◆ Your task ◆
Your output must consist of the records printed verbatim, with the pictures excluded.

◆ Input ◆
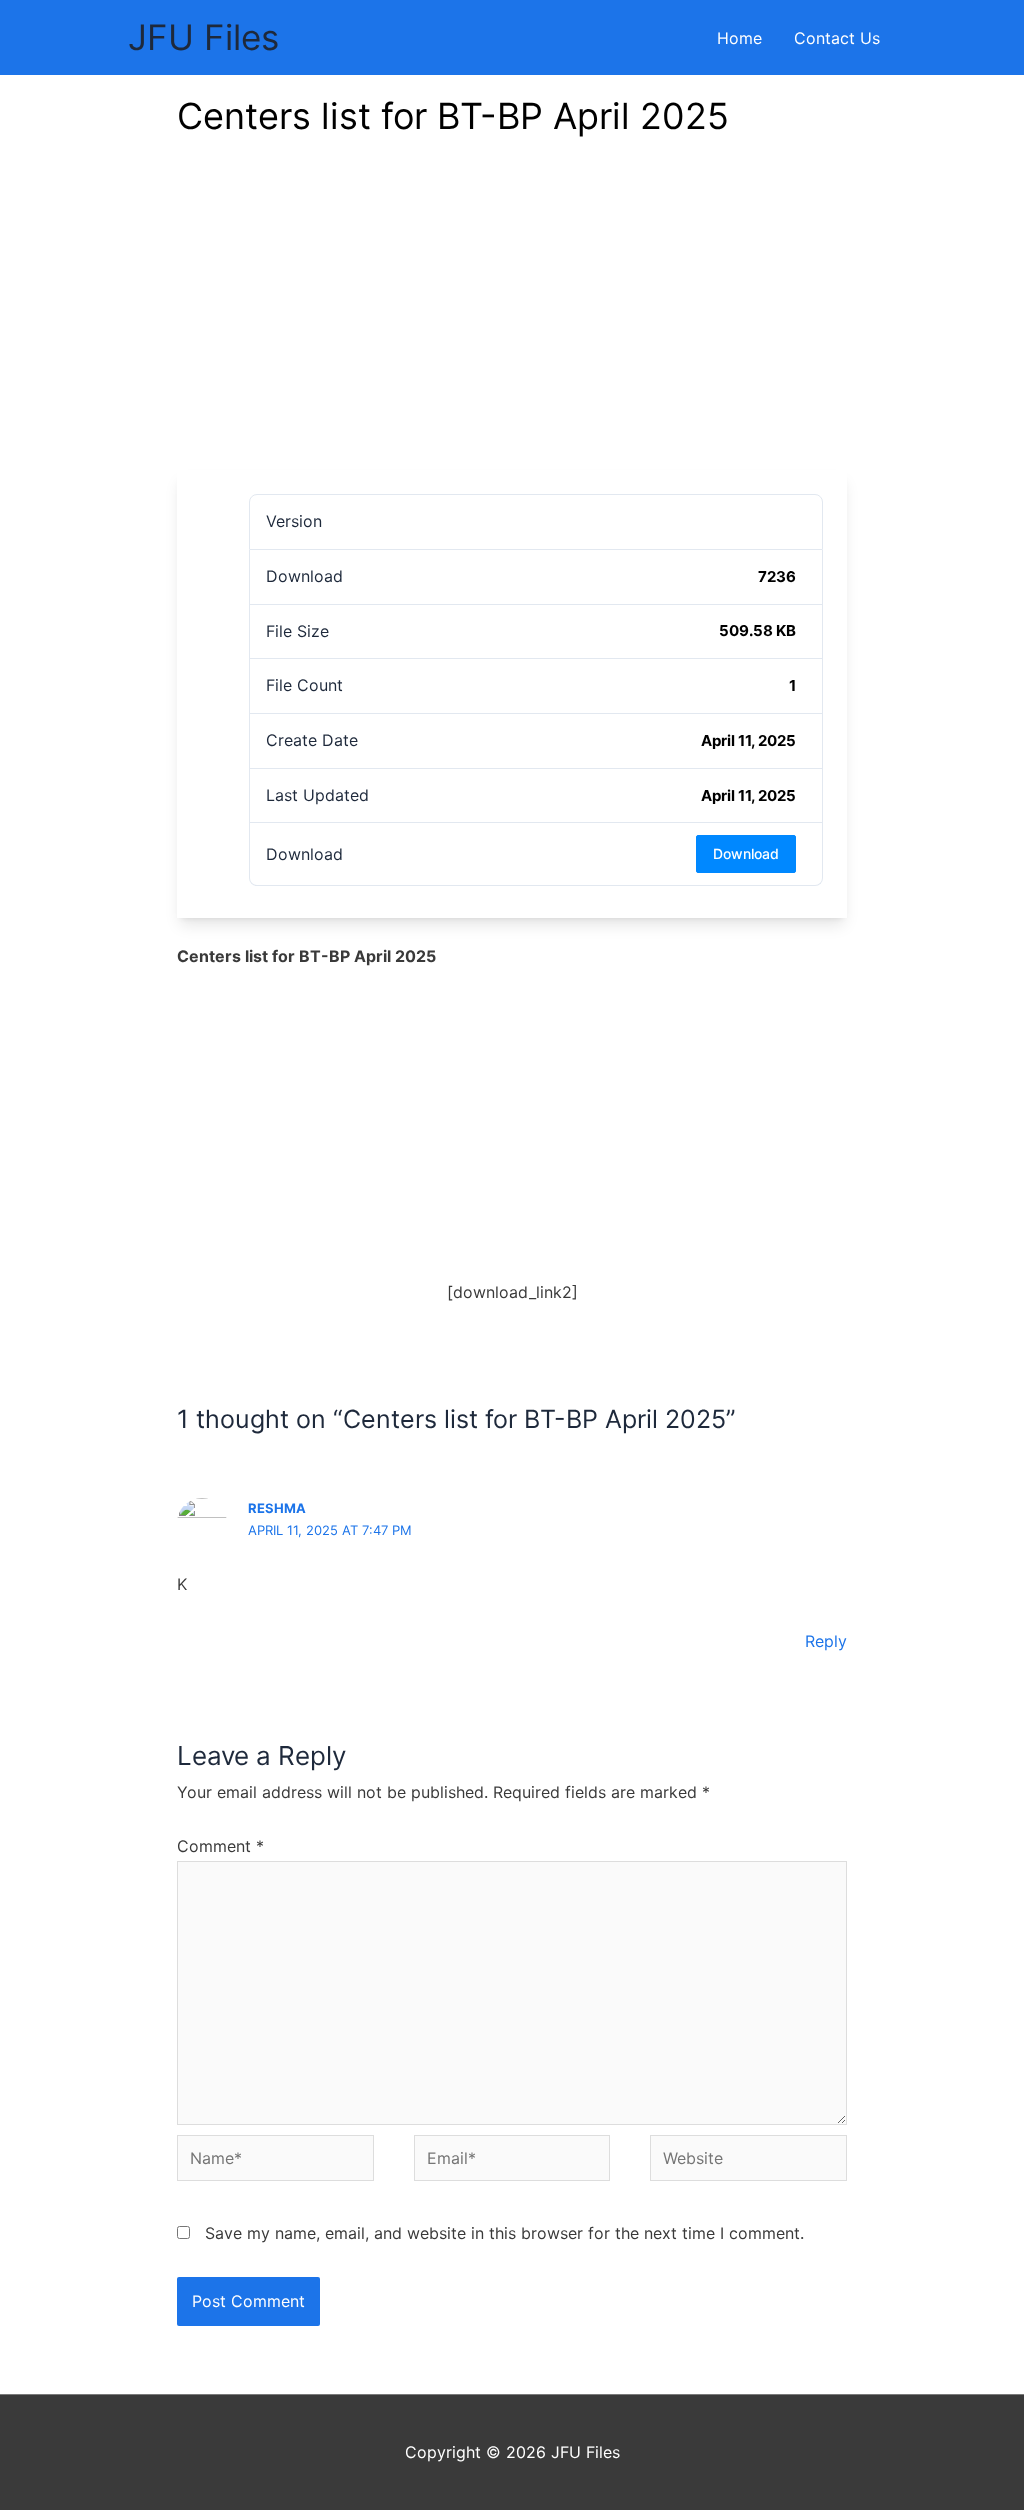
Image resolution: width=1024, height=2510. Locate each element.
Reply (826, 1641)
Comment (220, 1846)
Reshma (277, 1508)
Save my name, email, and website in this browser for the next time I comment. (504, 2233)
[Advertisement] (512, 320)
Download (746, 853)
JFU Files (203, 37)
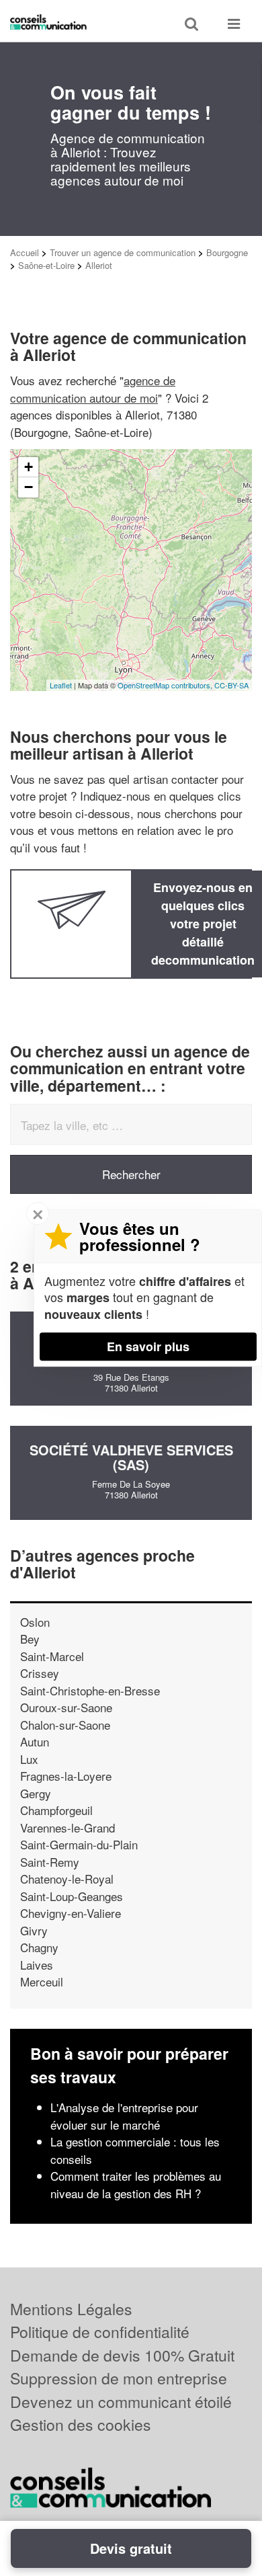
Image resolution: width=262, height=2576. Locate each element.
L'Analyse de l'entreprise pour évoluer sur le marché (124, 2116)
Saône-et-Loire (46, 265)
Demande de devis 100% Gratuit (122, 2355)
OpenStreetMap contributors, (166, 685)
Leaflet (61, 685)
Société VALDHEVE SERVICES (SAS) (131, 1457)
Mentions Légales (71, 2309)
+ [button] (28, 466)
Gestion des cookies (80, 2424)
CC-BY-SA (231, 685)
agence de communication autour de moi (92, 389)
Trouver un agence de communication (122, 252)
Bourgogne (227, 252)
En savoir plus (148, 1346)
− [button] (28, 487)
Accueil (24, 252)
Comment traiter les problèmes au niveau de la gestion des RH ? (135, 2184)
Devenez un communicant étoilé (121, 2401)
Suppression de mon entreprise (118, 2378)
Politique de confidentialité (99, 2332)
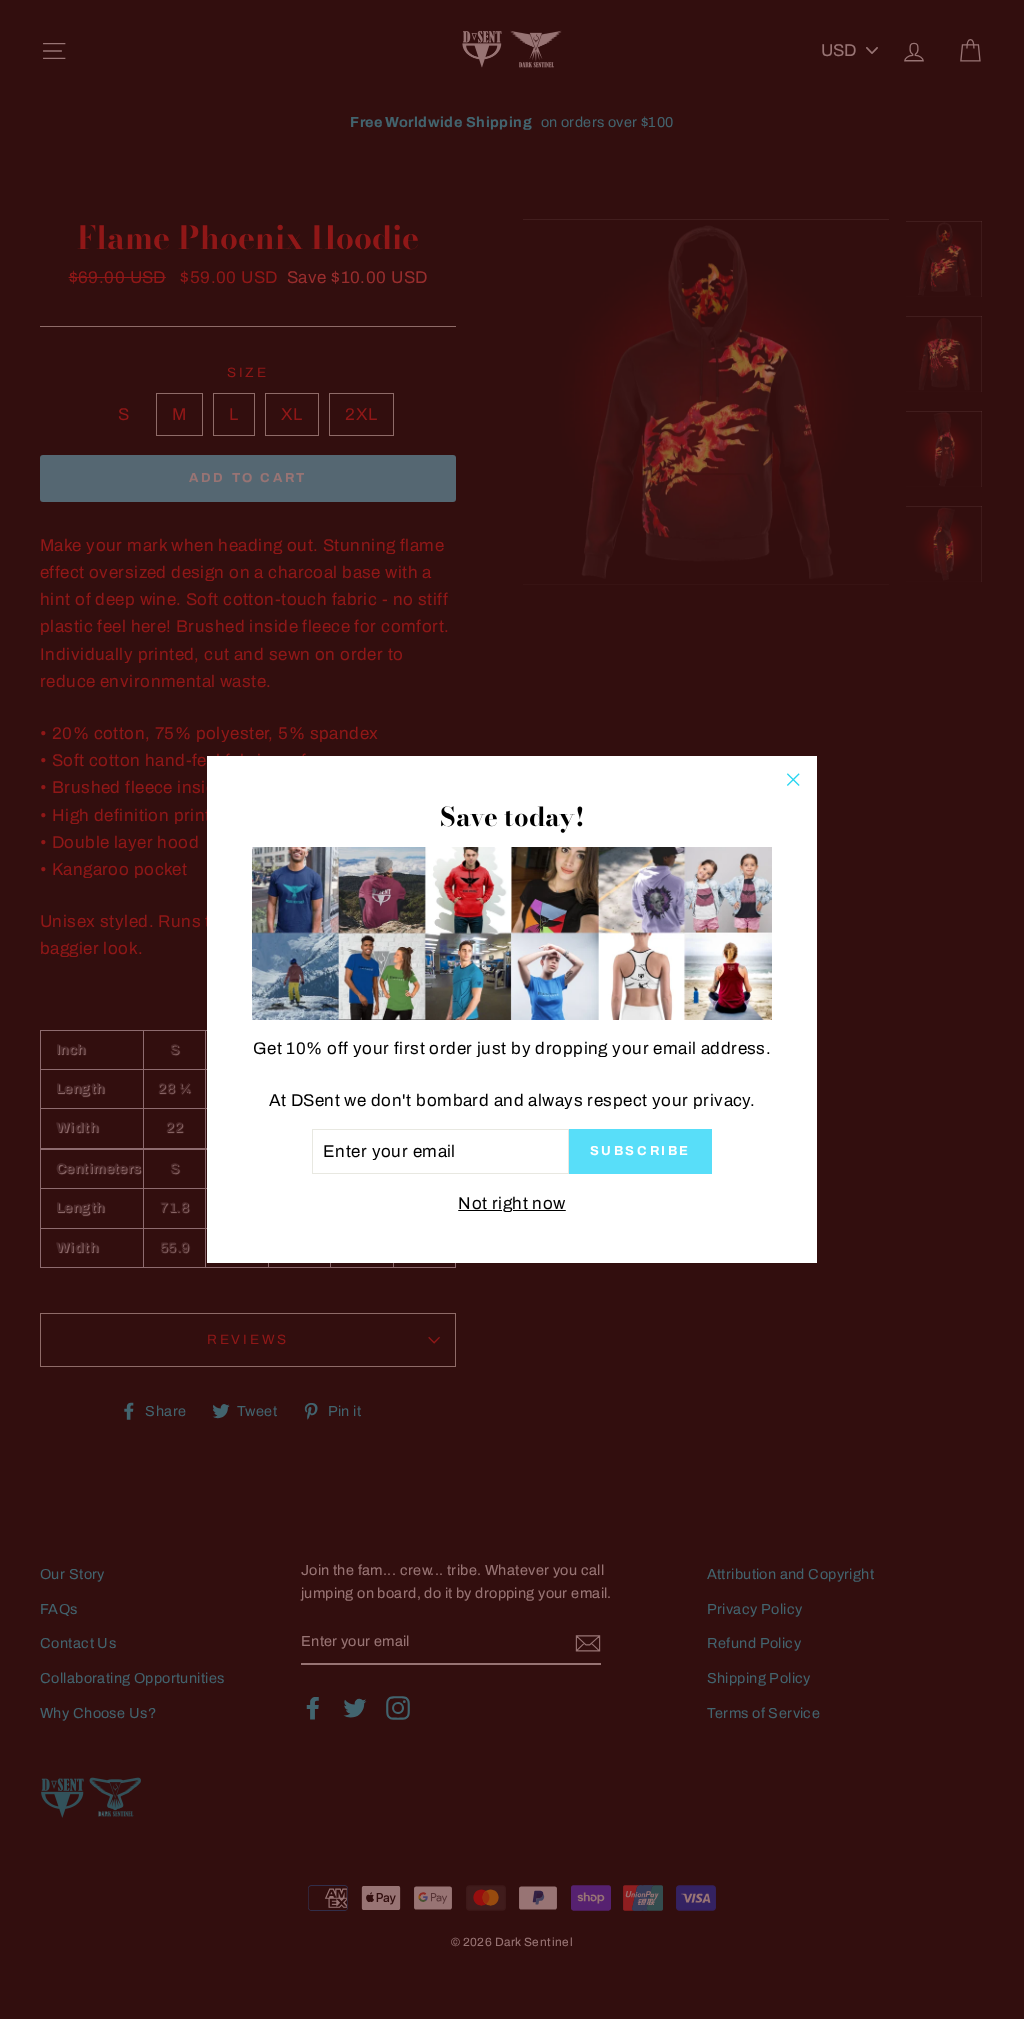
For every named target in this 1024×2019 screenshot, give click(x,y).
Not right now (512, 1203)
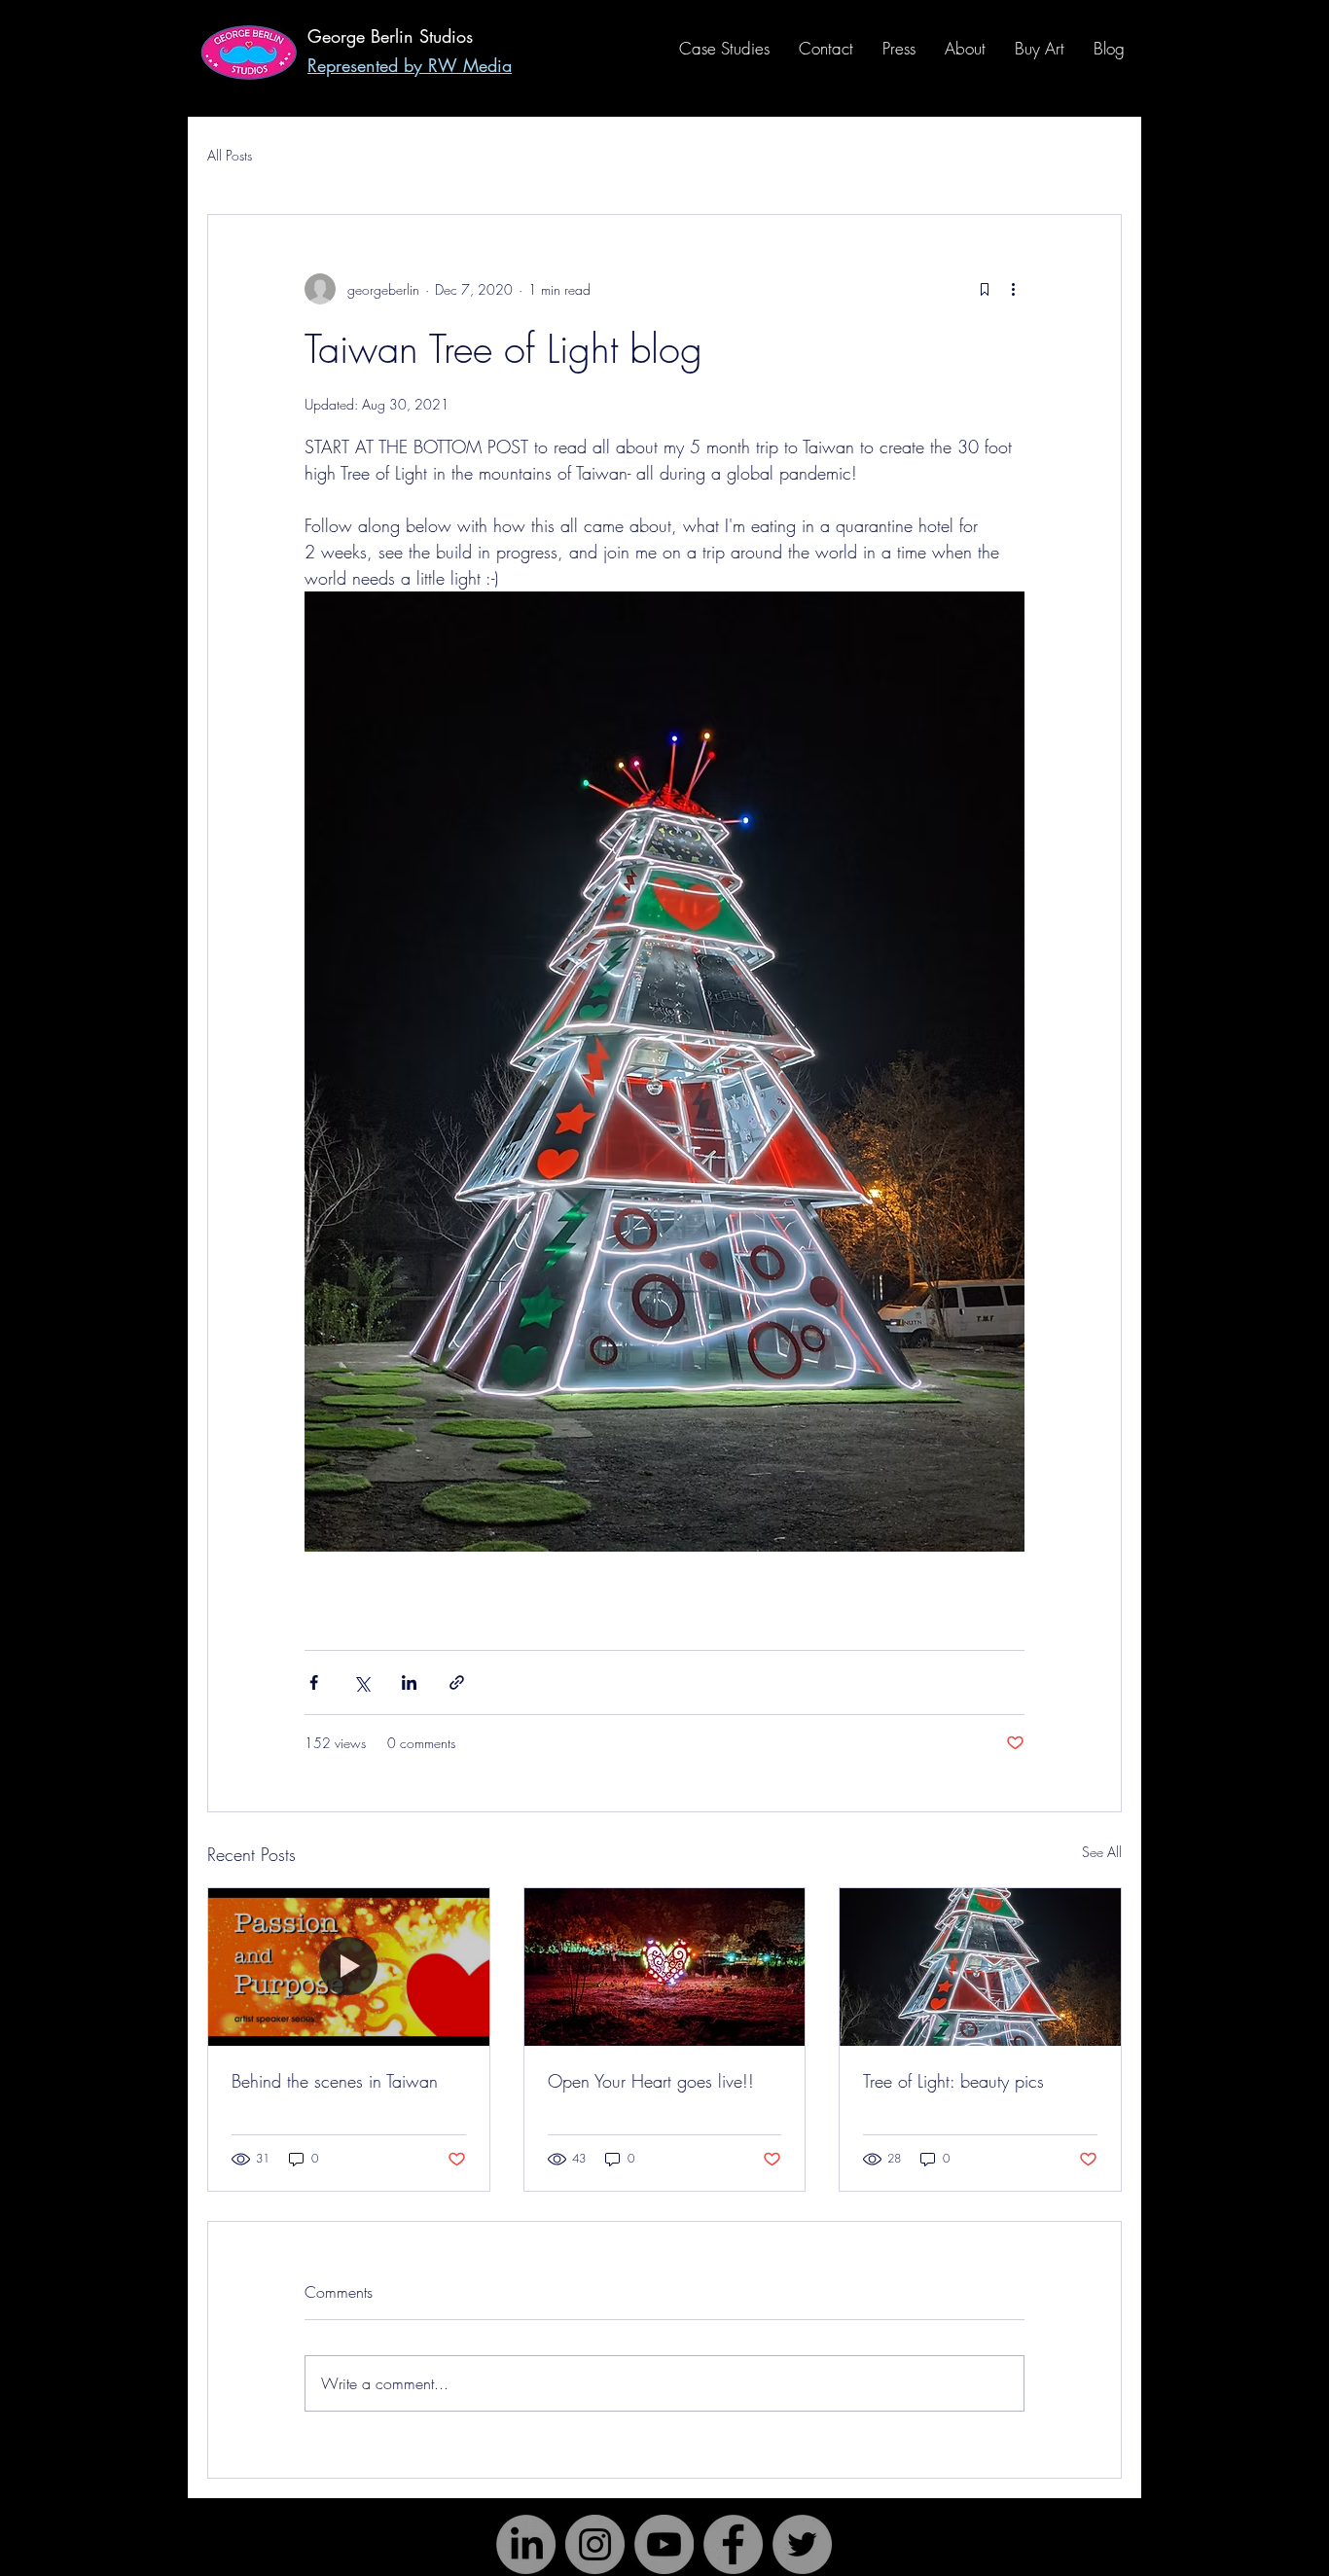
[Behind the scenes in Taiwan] (348, 1967)
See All (1102, 1852)
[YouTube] (664, 2544)
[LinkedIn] (526, 2544)
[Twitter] (802, 2544)
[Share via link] (457, 1682)
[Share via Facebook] (314, 1682)
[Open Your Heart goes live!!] (665, 1967)
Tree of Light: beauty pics (953, 2081)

◆ Problem solution ◆
Image resolution: width=1024, height=2510. Locate each element.
Reply (826, 1641)
Comment (220, 1846)
Reshma (277, 1508)
Save my name, email, and website in this browser for the next time I comment. (504, 2233)
[Advertisement] (512, 320)
Download (746, 853)
JFU Files (203, 37)
Image resolution: width=262, height=2576. Locate each element.
L'Analyse de l'entreprise pour évoluer sur le marché (124, 2116)
Saône-et-Loire (46, 265)
Demande de devis 100% Gratuit (122, 2355)
OpenStreetMap contributors, (166, 685)
Leaflet (61, 685)
Société VALDHEVE SERVICES (SAS) (131, 1457)
Mentions Légales (71, 2309)
+ [button] (28, 466)
Gestion des cookies (80, 2424)
CC-BY-SA (231, 685)
agence de communication autour de moi (92, 389)
Trouver un agence de communication (122, 252)
Bourgogne (227, 252)
En savoir plus (148, 1346)
− [button] (28, 487)
Accueil (24, 252)
Comment traiter les problèmes au niveau de la gestion des RH ? (135, 2184)
Devenez un communicant étoilé (121, 2401)
Suppression de mon entreprise (118, 2378)
Politique de confidentialité (99, 2332)
For every named target in this 1024×2019 screenshot, give click(x,y).
Not right now (512, 1203)
[Behind the scenes in Taiwan] (348, 1967)
See All (1102, 1852)
[YouTube] (664, 2544)
[LinkedIn] (526, 2544)
[Twitter] (802, 2544)
[Share via link] (457, 1682)
[Share via Facebook] (314, 1682)
[Open Your Heart goes live!!] (665, 1967)
Tree of Light: beauty pics (953, 2081)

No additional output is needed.